CAMTA is a configurable FPGA accelerator for approximating nonlinear activation functions using multi-region polynomial evaluation. The design is intended for FPGA-based machine learning inference workloads where activation functions such as GeLU, tanh, sigmoid, Swish, and exponential-like mappings must be evaluated efficiently without redesigning the hardware for every function.
CAMTA partitions the input domain into three programmable regions and evaluates one polynomial per region using Horner's rule. The accelerator uses a 32-lane vectorized datapath over a 512-bit AXI interface, allowing multiple 16-bit fixed-point samples to be processed per memory word.
- Carlos Soto-Porras
- Jose Fonseca-Cruz
- Pablo Ramirez-Morera
- Erick Obregon-Fonseca
Instituto Tecnologico de Costa Rica
FPGA Design Course Project
The main goal of CAMTA is to provide a runtime-configurable nonlinear approximation engine for FPGA deployment. Instead of implementing a dedicated hardware block for a single activation function, CAMTA reuses the same architecture and changes its behavior through configuration parameters:
- Segmentation threshold
L. - Polynomial degree for each region.
- Polynomial coefficients for each region.
- Vector length
N.
This makes the architecture function-agnostic at the hardware level. Switching from one activation function to another only requires changing the configuration values, not modifying or resynthesizing the RTL.

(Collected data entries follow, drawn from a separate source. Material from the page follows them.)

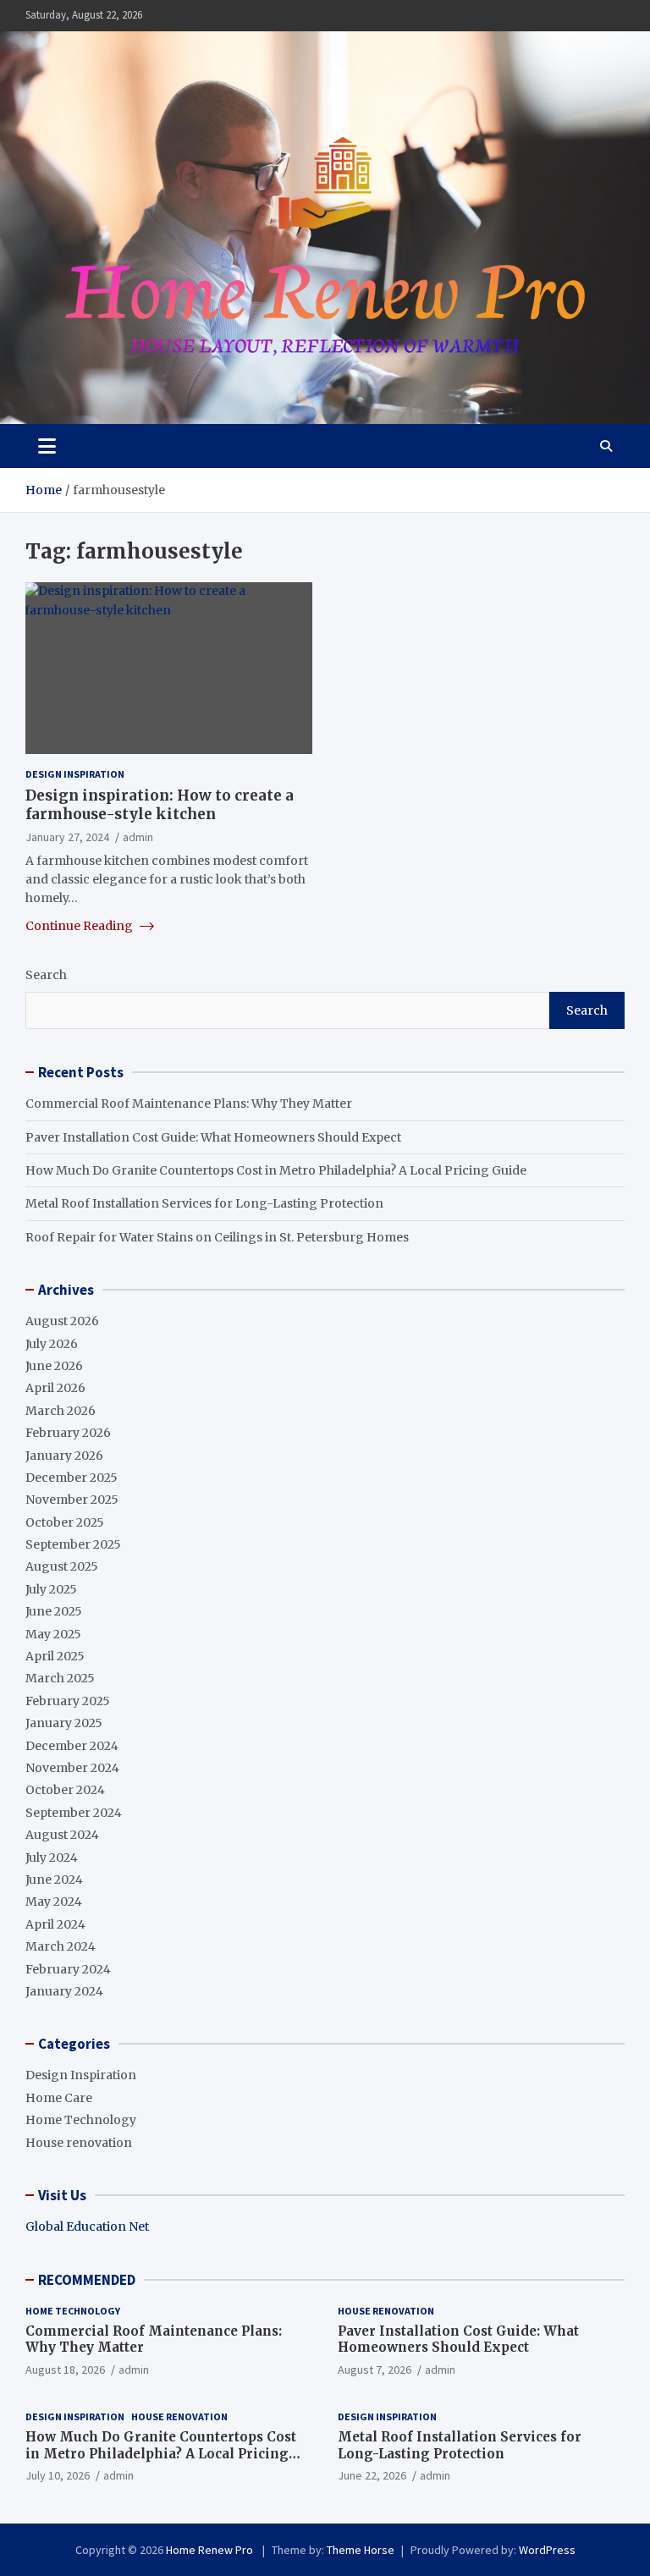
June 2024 (54, 1879)
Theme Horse (360, 2549)
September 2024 (73, 1812)
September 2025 (73, 1544)
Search (46, 975)
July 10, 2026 (57, 2475)
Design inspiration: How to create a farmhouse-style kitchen (159, 804)
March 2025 (60, 1678)
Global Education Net (87, 2226)
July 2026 (51, 1343)
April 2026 (55, 1387)
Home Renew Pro (211, 2549)
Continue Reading (80, 925)
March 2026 (60, 1410)
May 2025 (53, 1634)
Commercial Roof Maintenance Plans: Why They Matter (188, 1103)
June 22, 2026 (372, 2475)
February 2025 (67, 1701)
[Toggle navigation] (47, 446)
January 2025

CAMTA is organized as a three-region piecewise polynomial approximation unit:
Input vector
|
v
512-bit AXI input word
|
v
Unpack 32 fixed-point samples
|
v
Per-lane region selection
|
v
Coefficient and degree selection
|
v
Horner polynomial evaluation
|
v
Pack 32 fixed-point outputs
|
v
512-bit AXI output word
Each 512-bit memory word contains 32 samples of 16 bits each. Internally, CAMTA instantiates 32 parallel evaluation lanes. Each lane independently:
- Unpacks one input sample.
- Selects the active region.
- Selects the corresponding polynomial coefficients and degree.
- Evaluates the polynomial using Horner's rule.
- Packs the output sample back into the output AXI word.
The input domain is divided using a programmable threshold L:
| Region | Condition | Purpose |
|---|---|---|
| Left region | x < -L |
Negative tail or left-side behavior |
| Center region | -L <= x <= L |
Main nonlinear transition region |
| Right region | x > L |
Positive tail or right-side behavior |
Each region has its own polynomial degree d_r and coefficient set:
{a3_r, a2_r, a1_r, a0_r}
This allows CAMTA to approximate functions with different curvature profiles by changing only the configuration registers.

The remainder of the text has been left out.